关键词: PEG400, ε-己内酯(ε-CL), 开环聚合(ROP), 聚己内酯(PCL), 脱水定型

Abstract: The 50% PEG400 aqueous and a hybrid solution of PEG400 (50%) and ε-caprolactone(ε-CL) (50%) were separately used to investigate the dehydration and reinforcement of waterlogged scotch pine wood simulating the archaeological waterlogged wood. The dehydration process included catalyst pre-treatment, impregnation under room temperature and 50℃ hot dry aggregate. And the weight and dimensional changes of the different stages were analyzed, which was applied to evaluated the effects of process on the dimensional stability, weight gain percentage and reversibility of wood. And then the treated wood was characterized by FT-IR, TGA-DTA and SEM. The results showed that the PEG400 and the hybrid solution of PEG400 and ε-CL both had good dehydration and reinforcement effect on waterlogged scotch pine wood with good reversibility.
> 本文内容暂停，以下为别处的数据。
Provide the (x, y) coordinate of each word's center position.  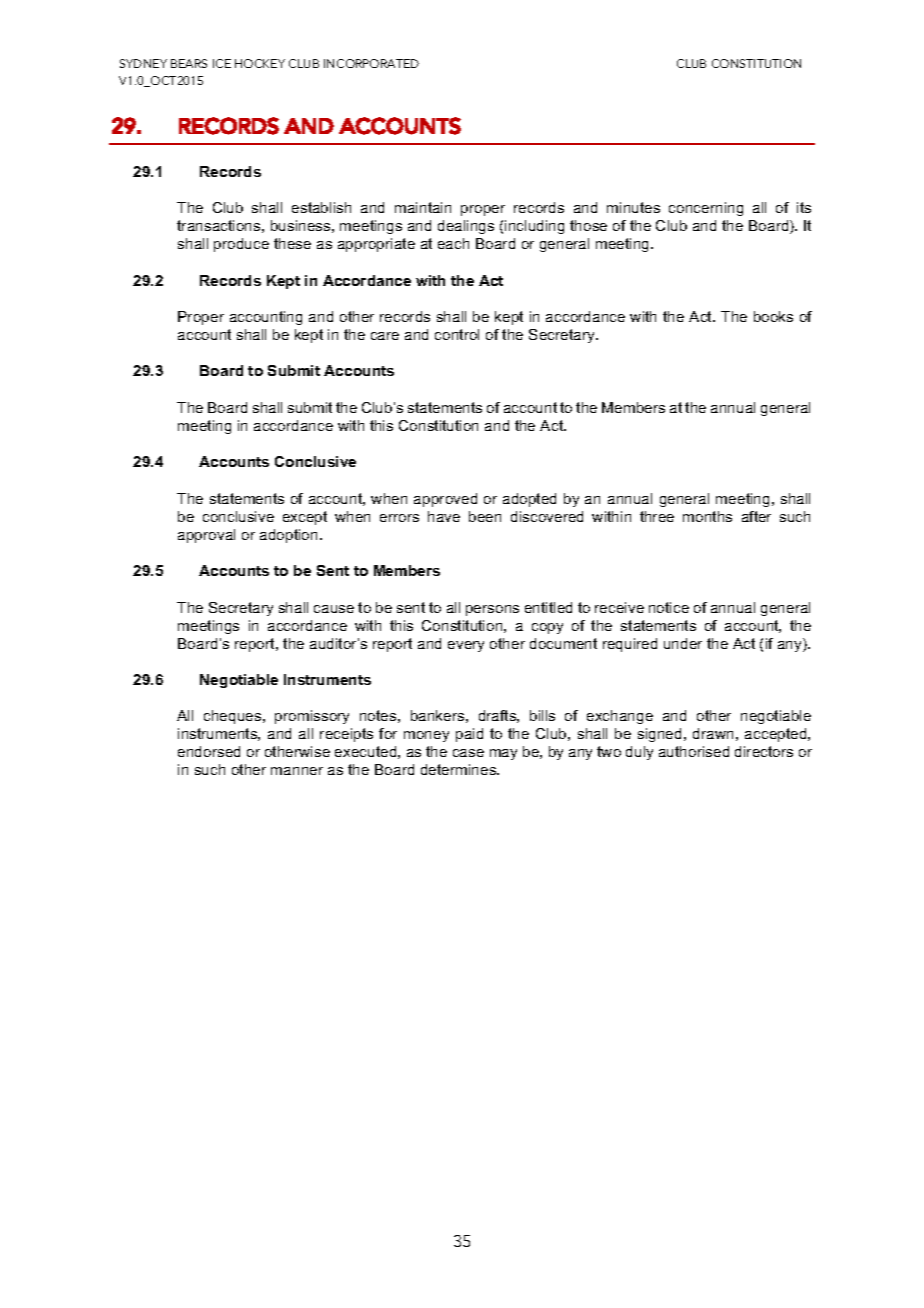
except (305, 518)
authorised (694, 751)
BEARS (189, 63)
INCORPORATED (371, 63)
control (457, 334)
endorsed (209, 751)
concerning (706, 209)
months (707, 516)
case (468, 753)
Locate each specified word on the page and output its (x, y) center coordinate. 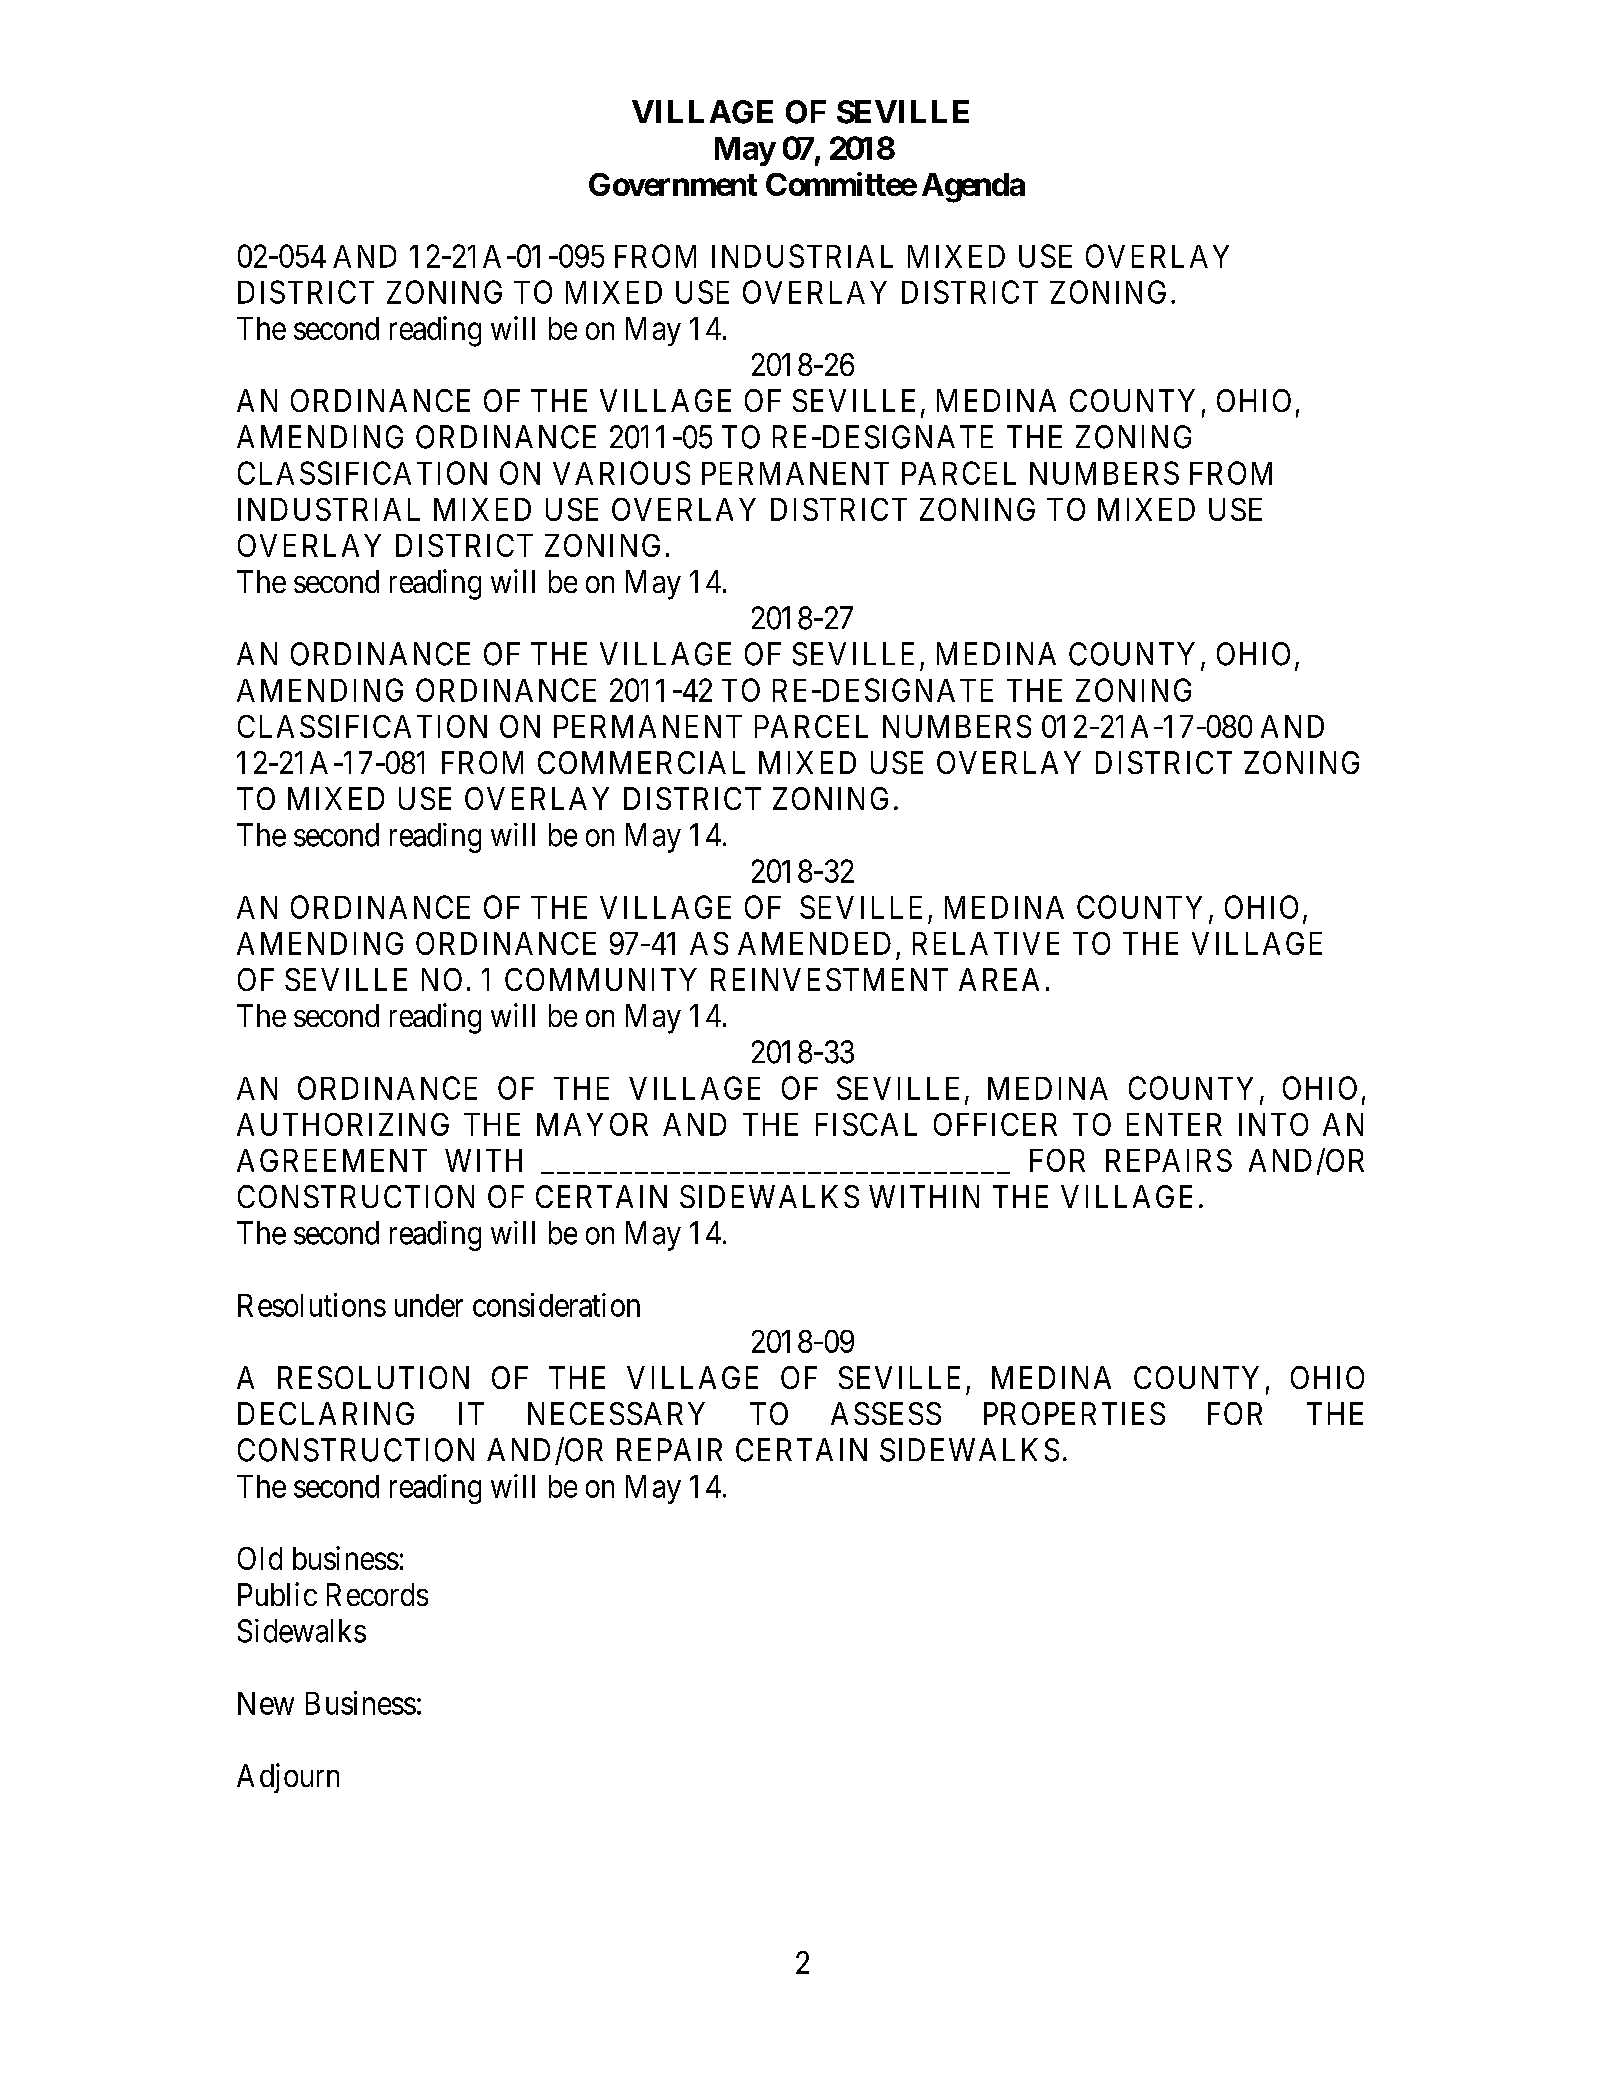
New (266, 1703)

The weight gain percentage of the wood samples treated by the hybrid solution of PEG400 and ε-CL increased obviously and the value of was 124.1%. After the dehydration and reinforcement, the shrinkages of tangential direction, radial direction and volume were 0.01%、0 and 0.01%,respectively, indicating of the dimensional stability. The ring opening polymerization (ROP) of CL was carried out inside the wood structures to form polycaprolactone(PCL). The wood cell walls were coated and filled by PCL and PEG400, resulting in the increased thickness of the cell wall. However, the thermostability of wood filled with PLC and PEG400 was turned to decrease. PLC would firstly degrade at 150℃ to protect the cell wall of wood.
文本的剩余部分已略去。